TensorRT on RTX 3080 slow down

We are using tensorRT on RTX3080 GPU to inference unet.

At the beginning, TensorRT unet takes only 1ms. However, after some iterations, the inference becomes slower. It reaches 3ms afterwards, which is slower.

The GPU temperature is 35C degree, not too hot. The GPU usage is not more than 30%, and the GPU memory is less than 1500MB. Could someone provide some insights regarding this issue? Thanks in advance.

We use:
Cudnn 8.2.3
TensorRT 8.4
Windows 10
CUDA 11.6
RTX 3080

the code is as below:

cudaStream_t stream;
CHECK(cudaMemcpyAsync(buffers[inputIndex], input, input_size * sizeof(float), cudaMemcpyHostToDevice, stream));
enqueueV2(buffers, stream, nullptr);
CHECK(cudaMemcpyAsync(output, buffers[outputIndex], output_size * sizeof(float), cudaMemcpyDeviceToHost, stream));

Request you to share the model, script, profiler and performance output if not shared already so that we can help you better.
Alternatively, you can try running your model with trtexec command.

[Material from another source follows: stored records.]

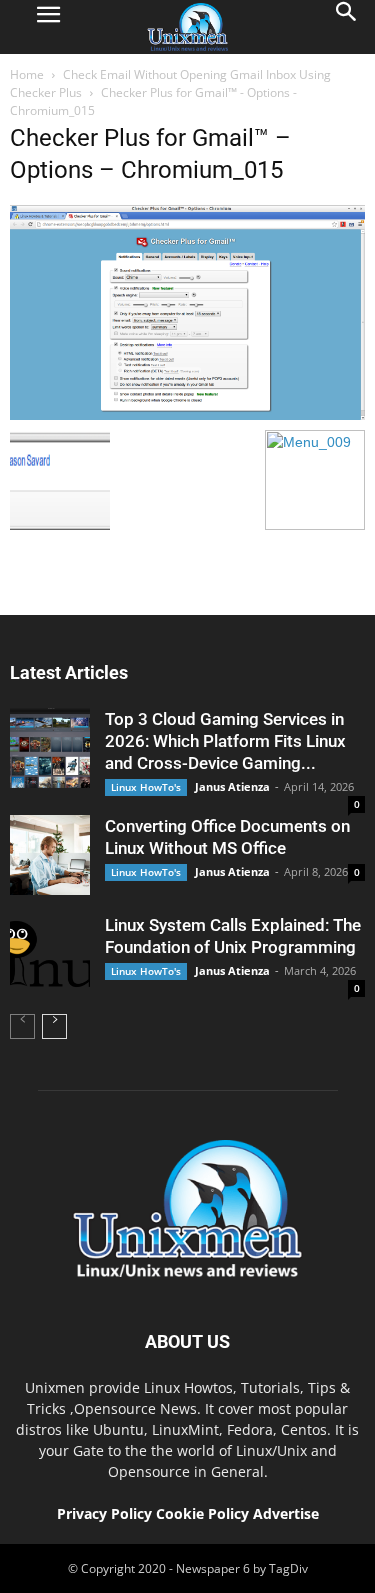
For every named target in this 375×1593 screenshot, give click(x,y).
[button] (347, 27)
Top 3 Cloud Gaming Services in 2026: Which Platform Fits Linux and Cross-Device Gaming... (225, 741)
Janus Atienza (232, 786)
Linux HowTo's (146, 787)
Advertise (286, 1513)
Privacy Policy (104, 1513)
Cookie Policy (204, 1513)
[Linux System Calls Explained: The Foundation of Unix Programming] (50, 954)
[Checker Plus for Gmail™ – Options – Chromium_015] (187, 415)
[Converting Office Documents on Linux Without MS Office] (50, 855)
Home (27, 74)
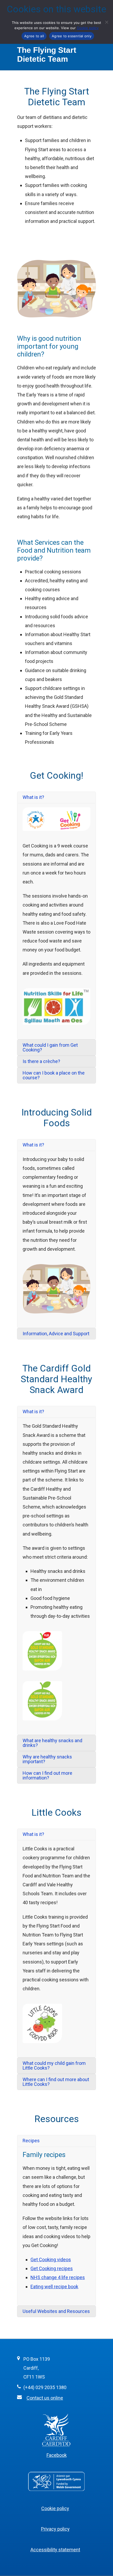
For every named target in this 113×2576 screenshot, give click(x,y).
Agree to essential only (71, 36)
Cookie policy (55, 2508)
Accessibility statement (55, 2549)
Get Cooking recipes (51, 2268)
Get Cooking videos (50, 2259)
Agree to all (34, 36)
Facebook (57, 2455)
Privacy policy (55, 2529)
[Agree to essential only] (106, 22)
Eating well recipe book (54, 2286)
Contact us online (45, 2398)
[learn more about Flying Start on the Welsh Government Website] (56, 2491)
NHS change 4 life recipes (57, 2277)
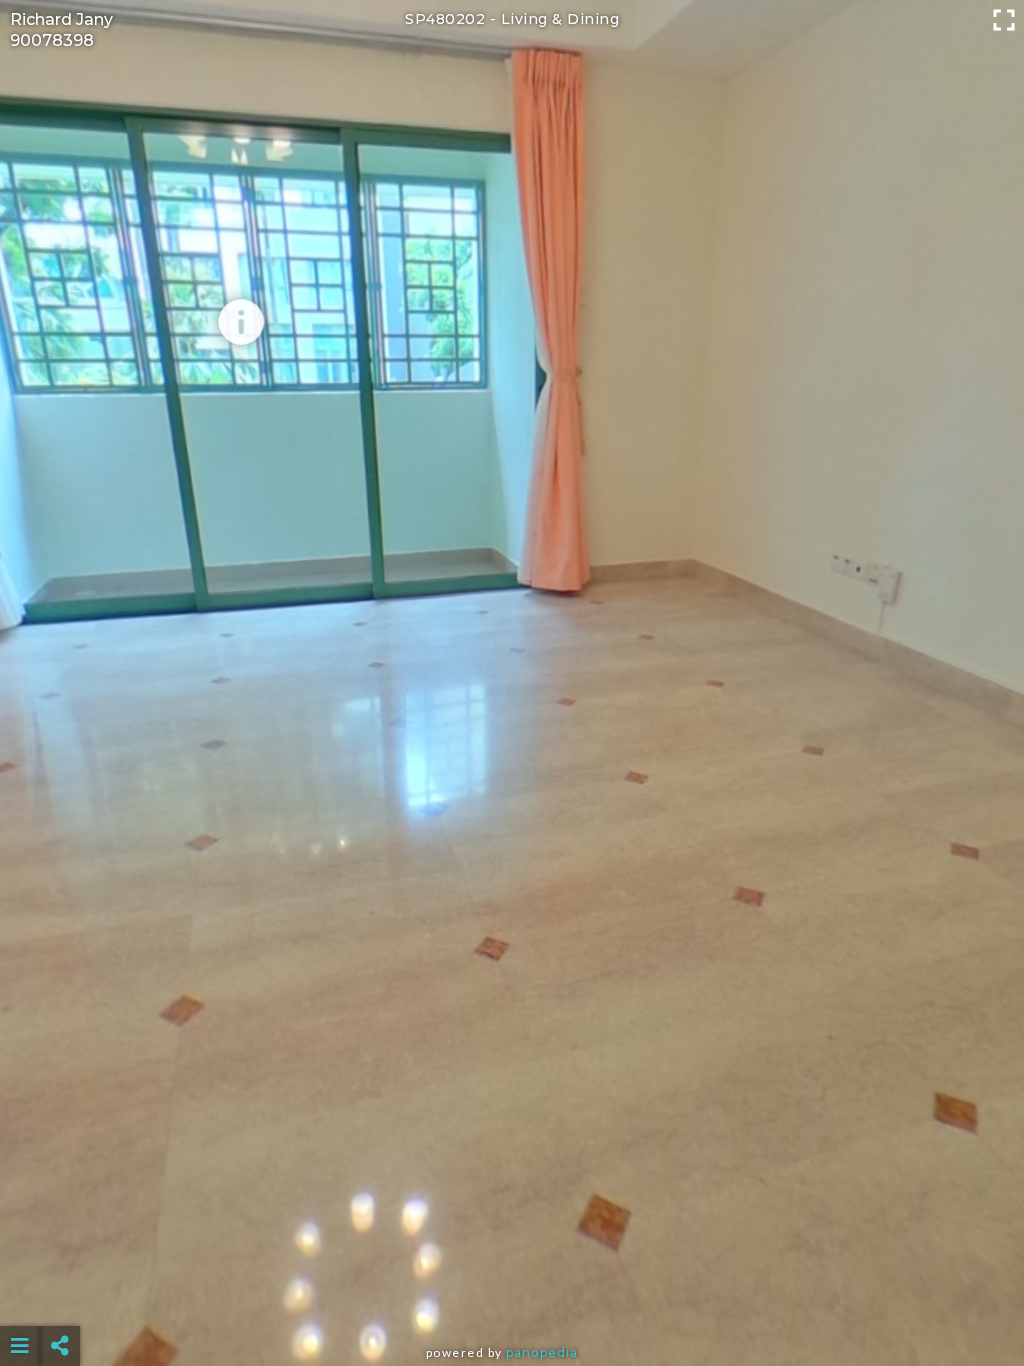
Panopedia (542, 1352)
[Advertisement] (512, 1296)
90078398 (52, 40)
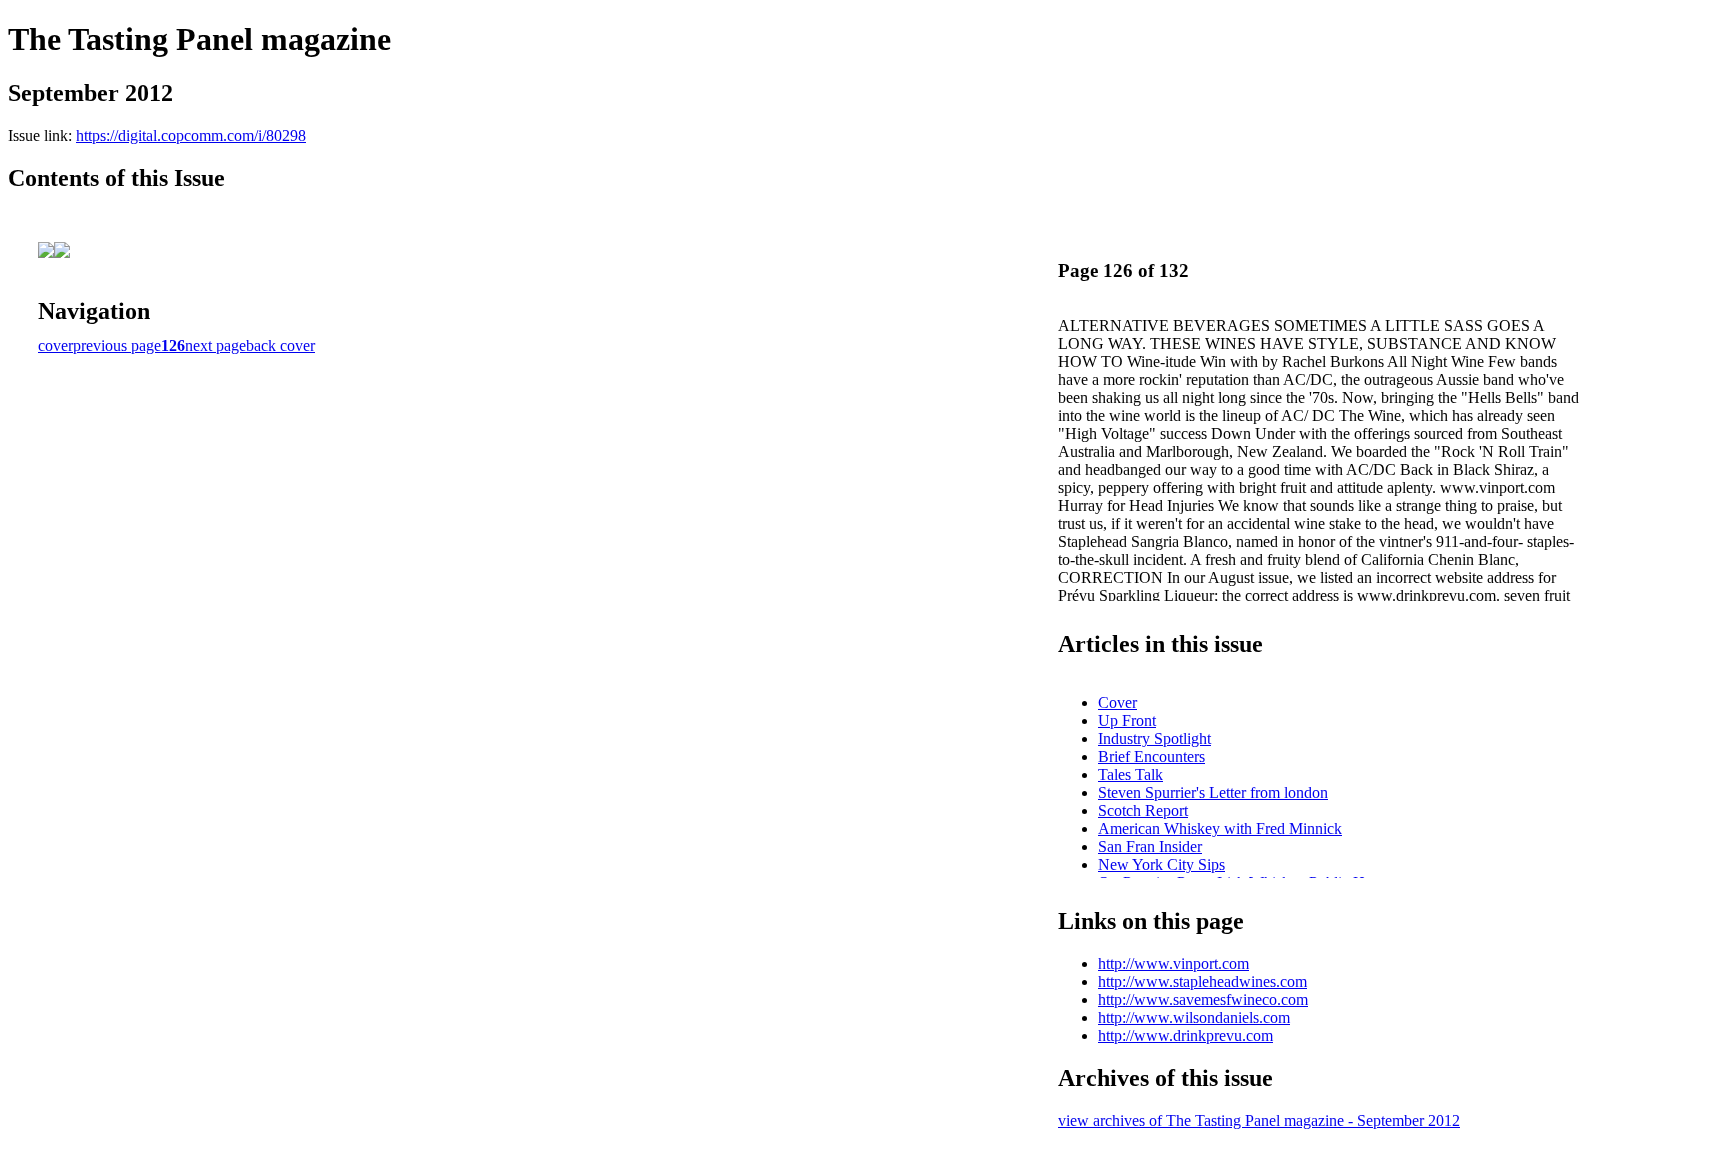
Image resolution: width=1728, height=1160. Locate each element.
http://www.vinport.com (1173, 963)
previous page (117, 345)
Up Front (1127, 720)
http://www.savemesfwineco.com (1203, 999)
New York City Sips (1161, 864)
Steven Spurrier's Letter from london (1213, 792)
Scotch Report (1143, 810)
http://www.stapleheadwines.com (1202, 981)
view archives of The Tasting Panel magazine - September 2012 (1259, 1120)
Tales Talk (1130, 774)
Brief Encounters (1151, 756)
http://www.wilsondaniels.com (1194, 1017)
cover (55, 345)
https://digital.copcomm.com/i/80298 (191, 135)
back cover (280, 345)
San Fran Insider (1150, 846)
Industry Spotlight (1154, 738)
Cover (1117, 702)
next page (215, 345)
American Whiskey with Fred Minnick (1220, 828)
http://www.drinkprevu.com (1185, 1035)
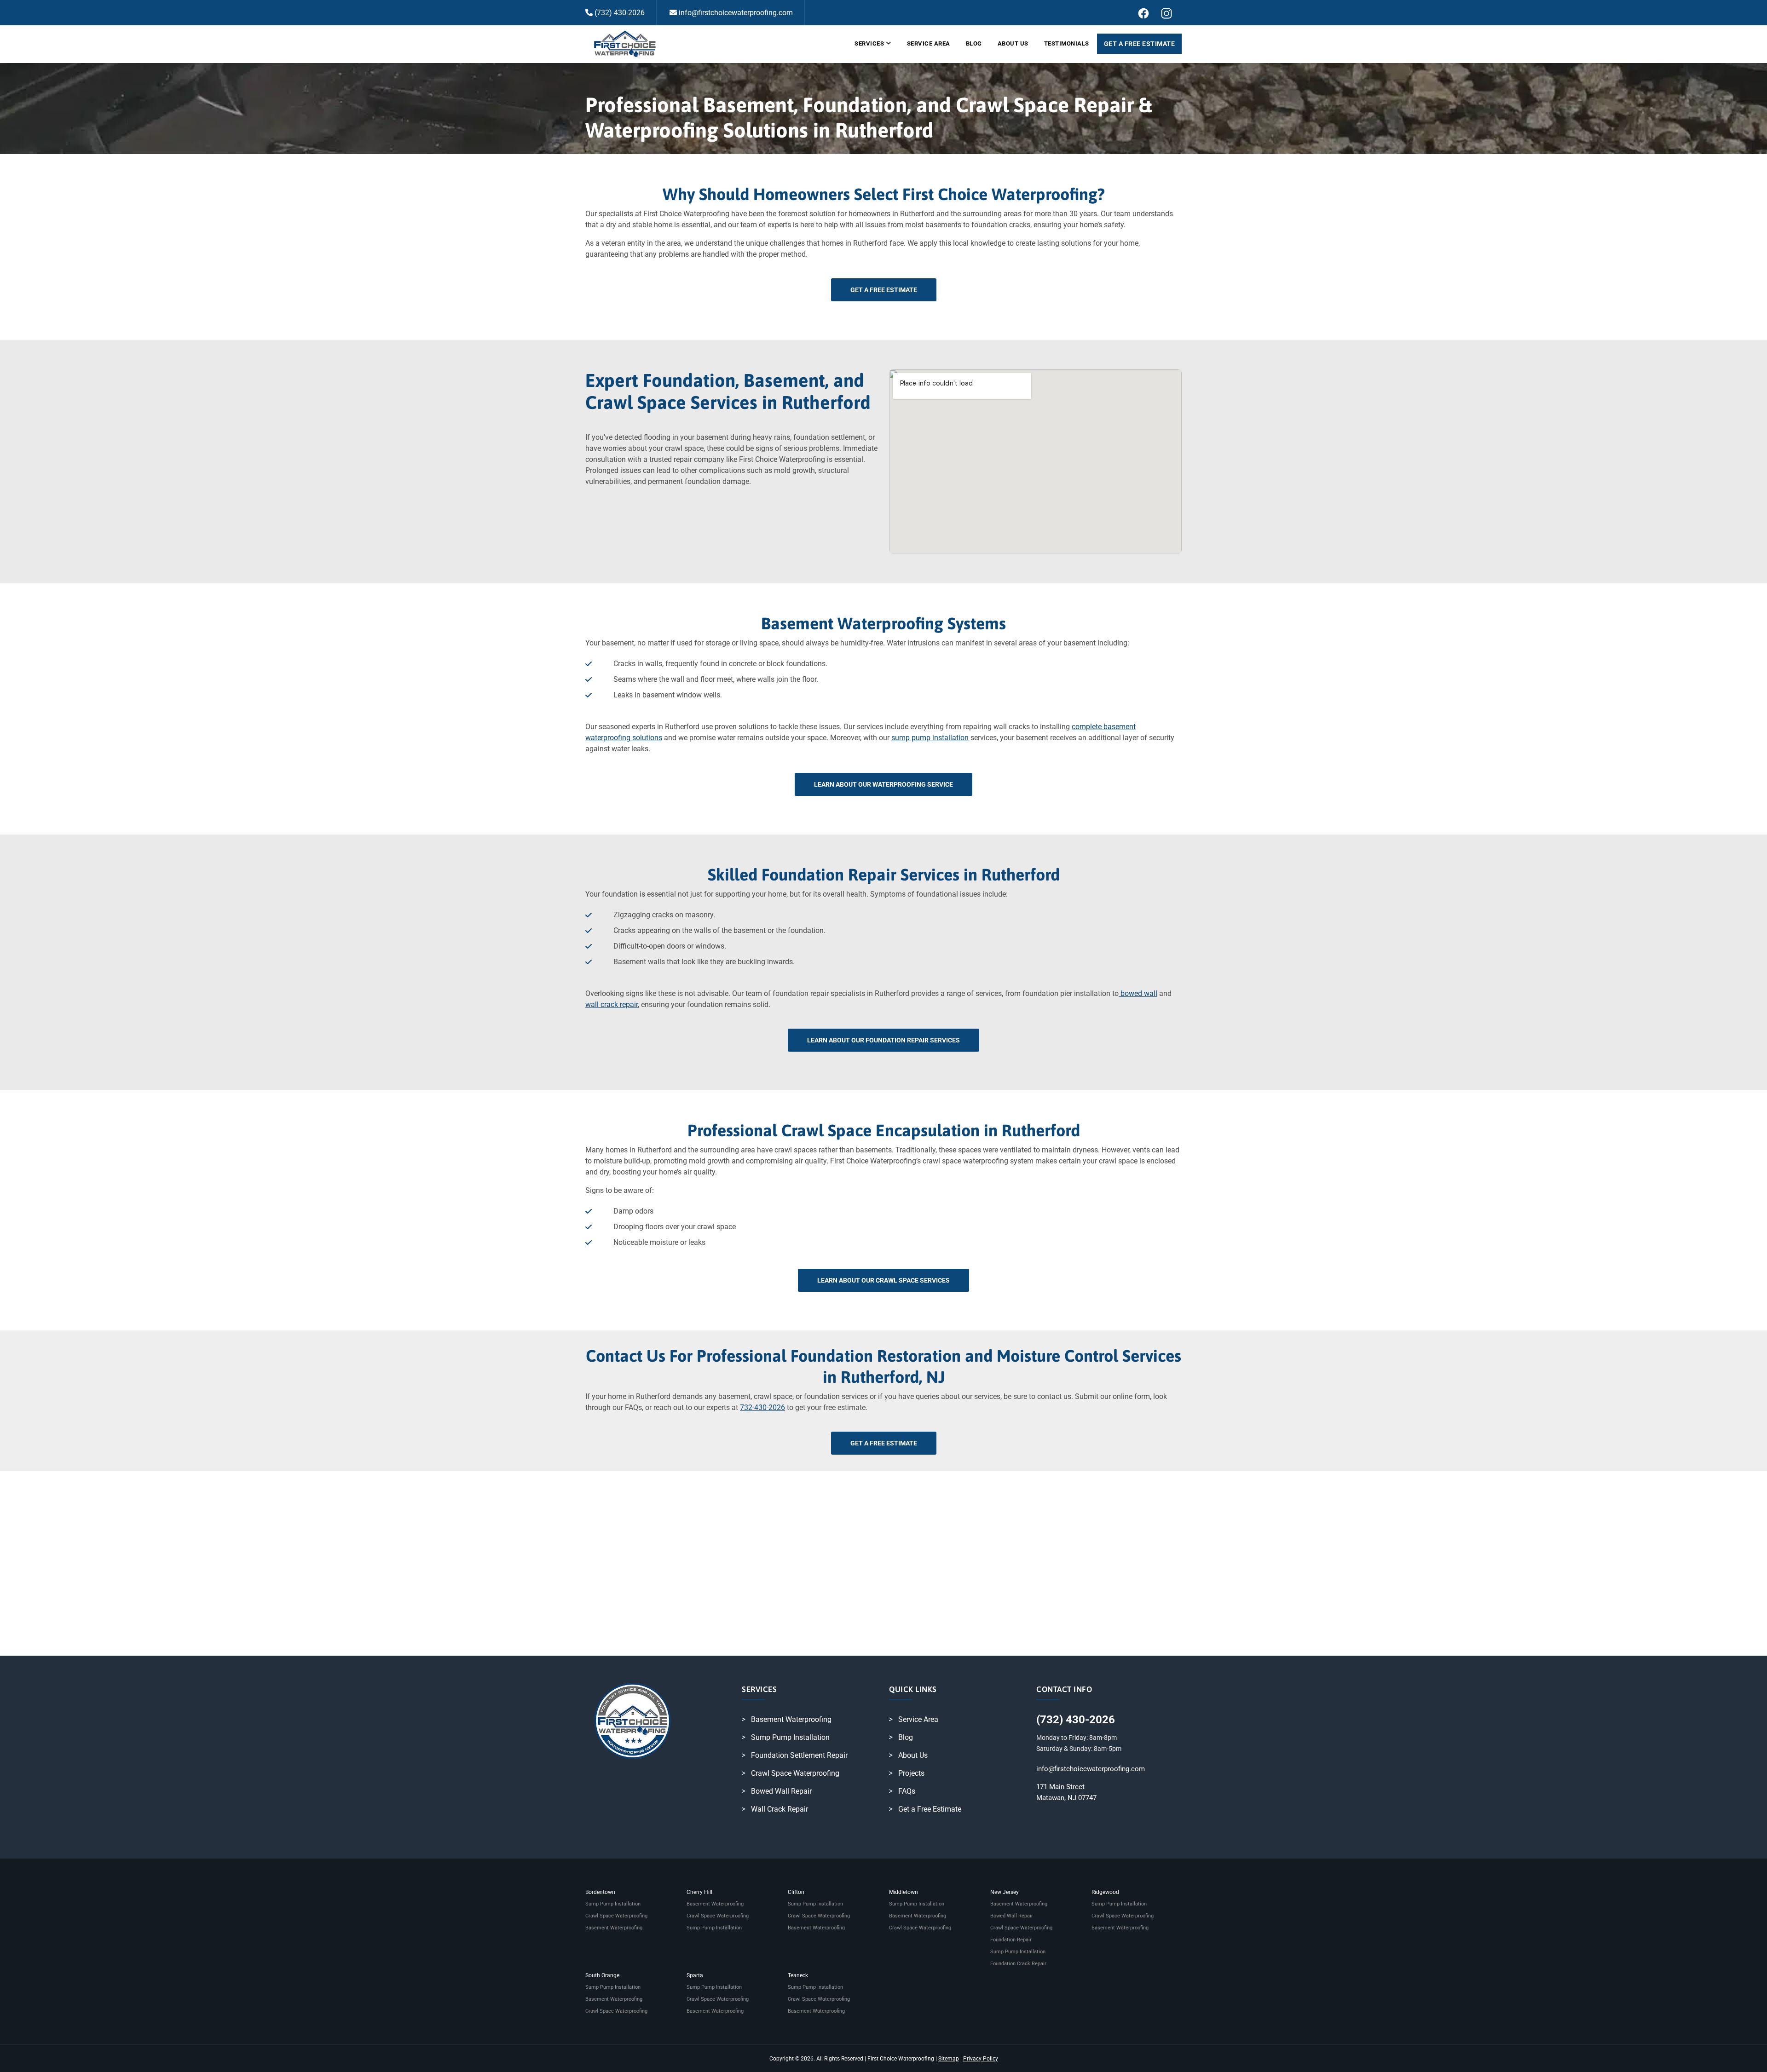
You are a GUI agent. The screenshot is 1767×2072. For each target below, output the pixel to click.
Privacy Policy (980, 2058)
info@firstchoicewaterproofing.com (735, 12)
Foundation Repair (1011, 1940)
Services (869, 43)
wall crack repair (611, 1004)
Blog (974, 43)
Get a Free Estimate (1139, 43)
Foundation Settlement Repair (799, 1755)
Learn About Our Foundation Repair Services (883, 1040)
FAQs (906, 1791)
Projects (911, 1773)
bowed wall (1138, 993)
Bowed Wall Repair (781, 1791)
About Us (1013, 43)
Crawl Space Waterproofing (795, 1773)
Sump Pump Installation (790, 1737)
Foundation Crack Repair (1018, 1964)
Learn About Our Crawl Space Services (883, 1280)
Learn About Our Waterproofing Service (883, 784)
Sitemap (948, 2058)
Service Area (928, 43)
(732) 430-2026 (619, 12)
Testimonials (1066, 43)
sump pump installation (930, 737)
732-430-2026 (762, 1407)
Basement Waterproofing (791, 1719)
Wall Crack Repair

While measuring the model performance, make sure you consider the latency and throughput of the network inference, excluding the data pre and post-processing overhead.
Please refer below link for more details:


We can use mobilenet to get the strange result.
The onnx is as follows:

We use trtexec to convert and run inference.
To convert:
trtexec --saveEngine=mobile.trt --onnx=mobilenetv2-7.onnx

To run inference:
trtexec --loadEngine=mobile.trt --dumpProfile --duration=0 --warmUp=0 --sleepTime=20 --idleTime=20 --verbose --iterations=N

When N=10, inference takes about 2.1 ms.
When N=100, inference takes about 2.1 ms.
When N=1000, inference takes about 3.6 ms.

As N become large, the model slow down. Really strange.


We couldn’t get similar behavior. Could you please share with us verbose logs for all of the above.

Thank you.